In the entries that follow, the line with "Viewport: 442px width, 173px height." opens the range and the line with "Instruction: Expand the References node" closes it; repeat that range exactly, both lines included.

◆ Records shown
╭──

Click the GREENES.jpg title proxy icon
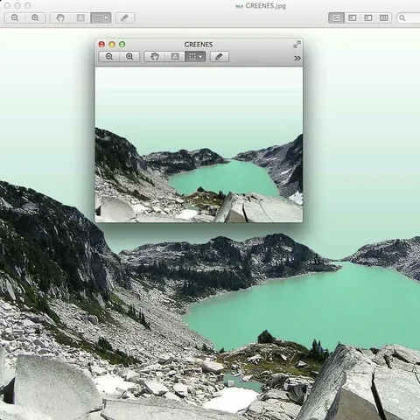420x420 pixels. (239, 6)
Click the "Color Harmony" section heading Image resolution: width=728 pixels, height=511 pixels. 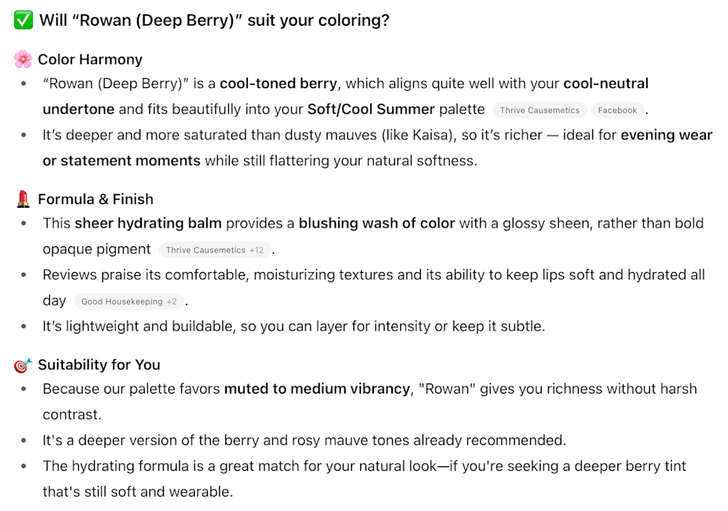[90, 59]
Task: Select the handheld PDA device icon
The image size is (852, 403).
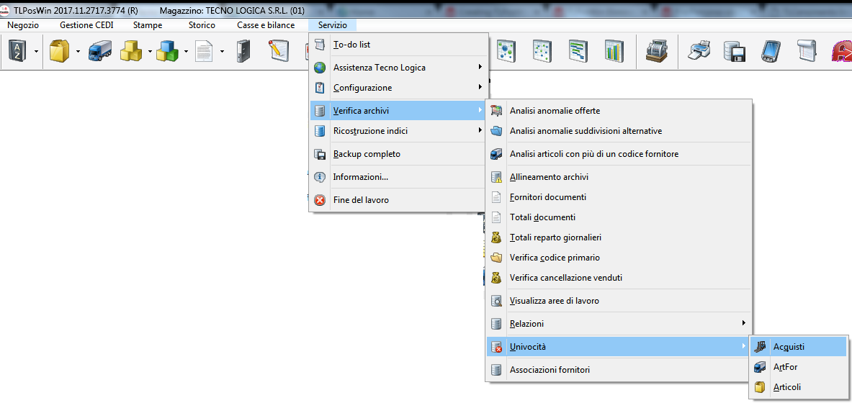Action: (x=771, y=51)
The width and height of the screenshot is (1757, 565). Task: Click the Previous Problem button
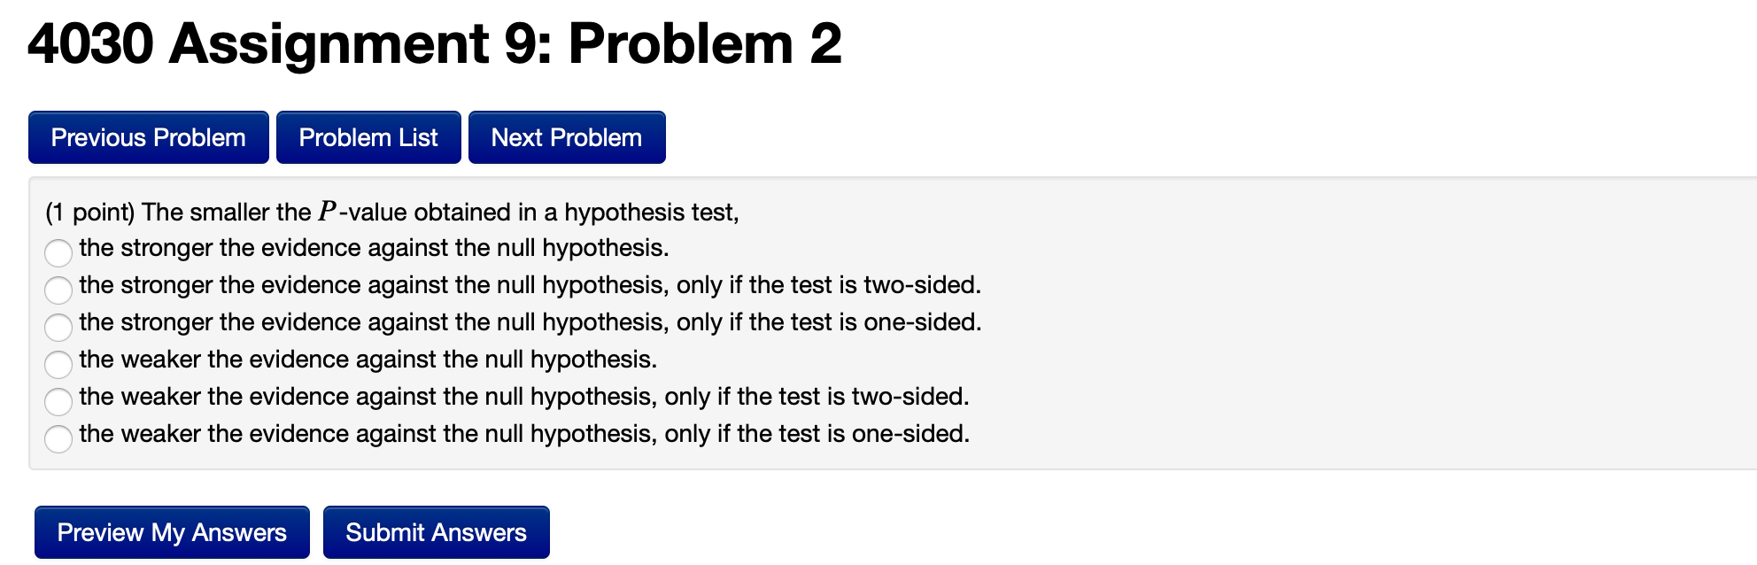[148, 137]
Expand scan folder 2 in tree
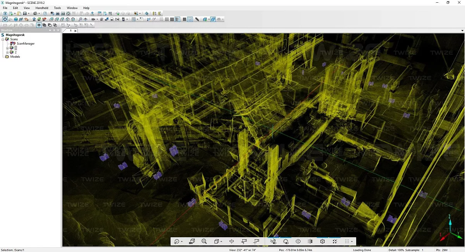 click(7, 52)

╰──
╭──

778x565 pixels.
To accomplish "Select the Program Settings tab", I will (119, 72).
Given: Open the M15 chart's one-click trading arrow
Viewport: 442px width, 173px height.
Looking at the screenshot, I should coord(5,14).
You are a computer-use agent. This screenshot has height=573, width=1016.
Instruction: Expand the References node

╰──

◆ Expected answer
Viewport: 442px width, 173px height.
Looking at the screenshot, I should coord(5,14).
You are a computer-use agent. This screenshot has height=573, width=1016.
Instruction: Expand the References node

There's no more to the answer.